Data Munging with Perl

Data Munging with Perl

by David Cross

Techniques for using Perl to recognize, parse, transform, and filter data.


Techniques for using Perl to recognize, parse, transform, and filter data.

Editorial Reviews

Doug Nickerson
I have been reading several introductory Perl books recently and thought Data Munging with Perl, by David Cross, looked like a good second Perl book. After all, what the author calls Data Munging reading and writing data, converting data from one format to another is firmly within the computing mainstream. And the Web has not given us any less data or any fewer data formats to deal with.

But what is "munging"? Perl's interpreted nature and obscure-looking syntax appeal to me. Perhaps it is this same bent that causes me veritable excitement upon reading the assertion in Chapter 2, that "most data munging tasks look like: read input, Munge (or process), write output."

In a day in which the prominent development approach consists of objects whose interactions are not known until run time, and where a hot development technique more resembles a new variety of computing buddy system, this assertion has an appealing historical ring to it.

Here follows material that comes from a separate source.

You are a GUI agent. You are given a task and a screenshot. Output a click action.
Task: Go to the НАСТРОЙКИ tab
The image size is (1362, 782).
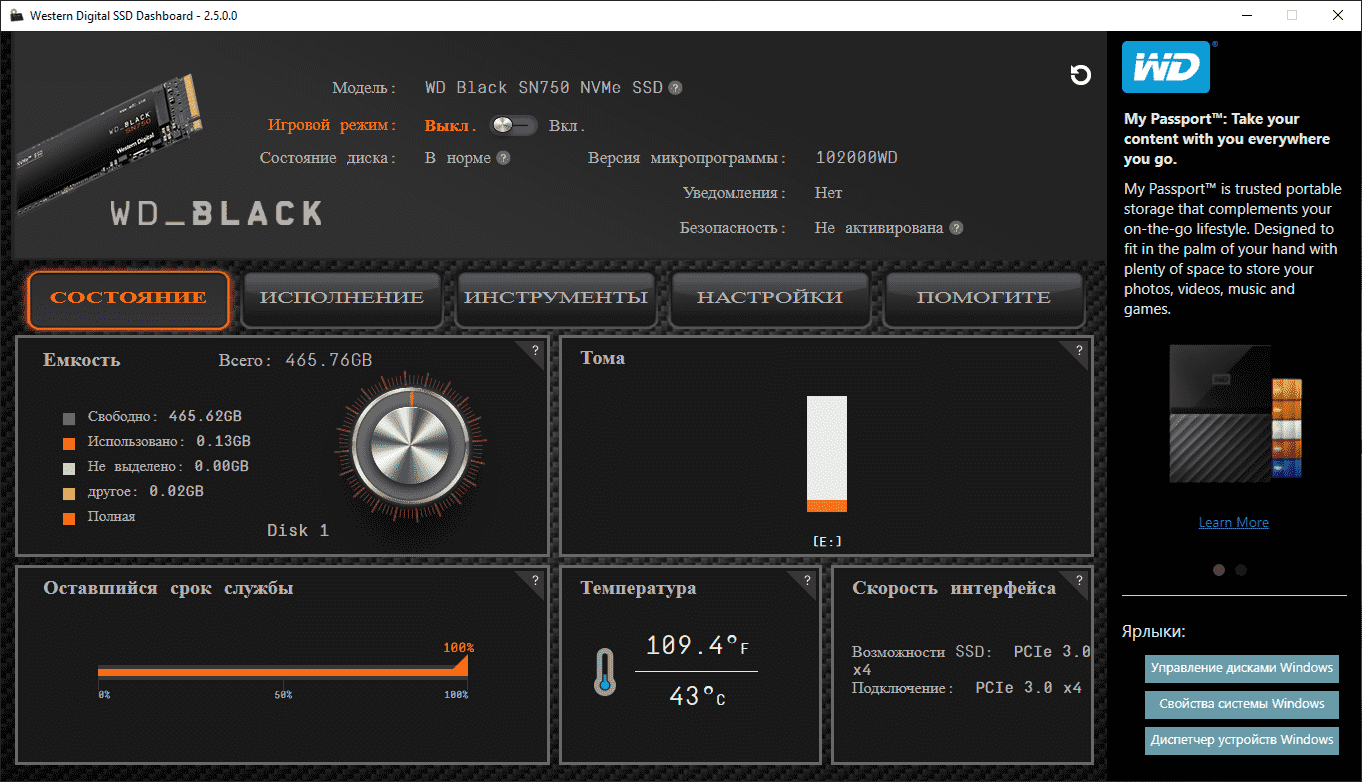coord(769,298)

This is something COBOL programmers and programmers coding UNIX filters can agree upon.

Cross clearly believes that fiddling with data and converting among formats are still important in the life of the working programmer, and that Perl is the language for the task.

For instance, UNIX-style filters are high on the list of techniques Cross recommends for munging. Other tips are "don't throw anything away" (sometimes it pays to read in more data than you currently need), design your data structures well in the beginning, and "don't do too much processing in the input routine." The third means to leave something for the munging (processing) routine to do.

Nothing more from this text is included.